Saved entries:

┄┄┄┄┄┄

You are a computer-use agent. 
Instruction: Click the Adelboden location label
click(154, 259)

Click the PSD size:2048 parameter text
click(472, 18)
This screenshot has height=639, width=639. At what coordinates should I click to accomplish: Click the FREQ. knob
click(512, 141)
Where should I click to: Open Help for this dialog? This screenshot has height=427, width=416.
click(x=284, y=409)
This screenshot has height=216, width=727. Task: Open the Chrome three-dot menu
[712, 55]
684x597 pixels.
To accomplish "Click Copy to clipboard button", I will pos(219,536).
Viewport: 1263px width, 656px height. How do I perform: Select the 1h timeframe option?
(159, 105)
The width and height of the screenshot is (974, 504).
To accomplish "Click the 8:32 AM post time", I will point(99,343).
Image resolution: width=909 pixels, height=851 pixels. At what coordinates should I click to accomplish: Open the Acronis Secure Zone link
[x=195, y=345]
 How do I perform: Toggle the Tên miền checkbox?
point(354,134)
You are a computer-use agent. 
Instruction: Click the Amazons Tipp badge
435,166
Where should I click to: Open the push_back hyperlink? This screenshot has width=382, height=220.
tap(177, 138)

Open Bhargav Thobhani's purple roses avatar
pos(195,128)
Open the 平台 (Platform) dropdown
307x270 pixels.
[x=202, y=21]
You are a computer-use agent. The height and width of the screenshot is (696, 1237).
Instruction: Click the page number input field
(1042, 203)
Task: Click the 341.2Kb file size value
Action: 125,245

┄┄┄┄┄┄

*What needs to be done*
Set down the lines above as they stand, starting with the first line and ending with the line that contains "684x597 pixels.".

*Completed task*
You are a computer-use agent. 
Instruction: Click the Adelboden location label
click(154, 259)

Click the PSD size:2048 parameter text
click(472, 18)
This screenshot has height=639, width=639. At what coordinates should I click to accomplish: Click the FREQ. knob
click(512, 141)
Where should I click to: Open Help for this dialog? This screenshot has height=427, width=416.
click(x=284, y=409)
This screenshot has height=216, width=727. Task: Open the Chrome three-dot menu
[712, 55]
684x597 pixels.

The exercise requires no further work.